Bluestone also took an academic role in field, publishing the New York Attorney Malpractice Report from 2002-2004.  He started the “New York Attorney Malpractice Blog” in 2004, where he has published more than 4500 entries.

Mr. Bluestone has written 38 scholarly peer-reviewed articles concerning legal malpractice, many in the Outside Counsel column of the New York Law Journal. He has appeared as an Expert witness in multiple legal malpractice litigations.

Mr. Bluestone is an adjunct professor of law at St. John’s University College of Law, teaching Legal Malpractice.  Mr. Bluestone has argued legal malpractice cases in the Second Circuit, in the New York State Court of Appeals, each of the four New York Appellate Divisions, in all four of  the U.S. District Courts of New York and in Supreme Courts all over the state.  He has also been admitted pro haec vice in the states of Connecticut, New Jersey and Florida and was formally admitted to the US District Court of Connecticut and to its Bankruptcy Court all for legal malpractice matters. He has been retained by U.S. Trustees in legal malpractice cases from Bankruptcy Courts, and has represented municipalities, insurance companies, hedge funds, communications companies and international manufacturing firms. Mr. Bluestone regularly lectures in CLEs on legal malpractice.

Based upon his professional experience Bluestone was named a Diplomate and was Board Certified by the American Board of Professional Liability Attorneys in 2008 in Legal Malpractice. He remains Board Certified.  He was admitted to The Best Lawyers in America from 2012-2019.  He has been featured in Who’s Who in Law since 1993.
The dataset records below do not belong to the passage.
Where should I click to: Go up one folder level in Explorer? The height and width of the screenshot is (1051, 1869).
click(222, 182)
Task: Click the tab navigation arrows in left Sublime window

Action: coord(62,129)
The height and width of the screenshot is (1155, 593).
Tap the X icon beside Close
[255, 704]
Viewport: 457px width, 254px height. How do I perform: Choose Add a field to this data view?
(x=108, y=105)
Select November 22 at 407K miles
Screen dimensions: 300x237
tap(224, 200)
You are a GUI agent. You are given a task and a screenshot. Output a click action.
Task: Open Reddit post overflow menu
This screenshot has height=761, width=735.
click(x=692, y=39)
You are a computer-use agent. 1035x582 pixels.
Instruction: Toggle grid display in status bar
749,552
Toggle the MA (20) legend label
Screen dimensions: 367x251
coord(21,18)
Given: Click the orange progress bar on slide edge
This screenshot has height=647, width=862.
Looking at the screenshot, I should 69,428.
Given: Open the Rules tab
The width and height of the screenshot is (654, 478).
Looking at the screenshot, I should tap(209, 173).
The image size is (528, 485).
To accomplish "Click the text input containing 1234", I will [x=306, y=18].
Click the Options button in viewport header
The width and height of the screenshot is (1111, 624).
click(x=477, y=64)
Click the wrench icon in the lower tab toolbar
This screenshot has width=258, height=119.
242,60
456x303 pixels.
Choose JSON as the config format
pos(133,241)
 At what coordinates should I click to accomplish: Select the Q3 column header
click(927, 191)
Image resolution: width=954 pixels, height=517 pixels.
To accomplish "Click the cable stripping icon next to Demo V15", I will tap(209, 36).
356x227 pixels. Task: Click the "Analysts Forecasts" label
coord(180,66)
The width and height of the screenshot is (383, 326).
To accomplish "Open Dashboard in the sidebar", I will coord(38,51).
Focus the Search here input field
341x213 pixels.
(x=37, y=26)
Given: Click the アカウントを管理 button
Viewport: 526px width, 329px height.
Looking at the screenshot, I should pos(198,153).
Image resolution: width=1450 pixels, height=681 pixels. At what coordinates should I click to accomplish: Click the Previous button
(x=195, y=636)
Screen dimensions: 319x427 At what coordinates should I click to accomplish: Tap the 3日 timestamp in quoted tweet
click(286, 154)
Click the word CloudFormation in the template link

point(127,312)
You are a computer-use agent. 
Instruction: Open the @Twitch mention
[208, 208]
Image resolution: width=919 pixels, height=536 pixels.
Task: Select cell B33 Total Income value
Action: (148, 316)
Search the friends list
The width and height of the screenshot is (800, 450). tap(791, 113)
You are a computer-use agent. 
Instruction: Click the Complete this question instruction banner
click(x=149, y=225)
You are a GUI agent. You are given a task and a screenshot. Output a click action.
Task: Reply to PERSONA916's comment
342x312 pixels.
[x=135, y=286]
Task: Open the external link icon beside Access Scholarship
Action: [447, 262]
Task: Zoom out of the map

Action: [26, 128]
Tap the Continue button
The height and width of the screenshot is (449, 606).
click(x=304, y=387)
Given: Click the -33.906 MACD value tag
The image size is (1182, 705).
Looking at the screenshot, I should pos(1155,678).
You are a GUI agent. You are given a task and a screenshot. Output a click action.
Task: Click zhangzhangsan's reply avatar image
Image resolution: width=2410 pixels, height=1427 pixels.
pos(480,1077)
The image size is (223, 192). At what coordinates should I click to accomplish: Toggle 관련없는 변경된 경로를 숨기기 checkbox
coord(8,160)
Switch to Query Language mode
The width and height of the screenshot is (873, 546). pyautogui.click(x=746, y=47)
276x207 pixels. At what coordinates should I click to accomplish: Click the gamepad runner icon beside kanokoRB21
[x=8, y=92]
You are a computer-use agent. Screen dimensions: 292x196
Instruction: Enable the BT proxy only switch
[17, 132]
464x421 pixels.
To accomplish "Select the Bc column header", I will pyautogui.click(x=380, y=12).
In the last years, Mr. Bluestone has been featured for two particularly noteworthy legal malpractice cases.  The first was a settlement of an $11.9 million dollar default legal malpractice case of Yeo v. Kasowitz, Benson, Torres & Friedman which was reported in the NYLJ on August 15, 2016. Most recently, Mr. Bluestone obtained a rare plaintiff’s verdict in a legal malpractice case on behalf of the City of White Plains v. Joseph Maria, reported in the NYLJ on February 14, 2017. It was the sole legal malpractice jury verdict in the State of New York for 2017.

Bluestone has been at the forefront of the development of legal malpractice principles and has contributed case law decisions, writing and lecturing which have been recognized by his peers.  He is regularly mentioned in academic writing, and his past cases are often cited in current legal malpractice decisions. He is recognized for his ample writings on Judiciary Law § 487, a 850 year old statute deriving from England which relates to attorney deceit.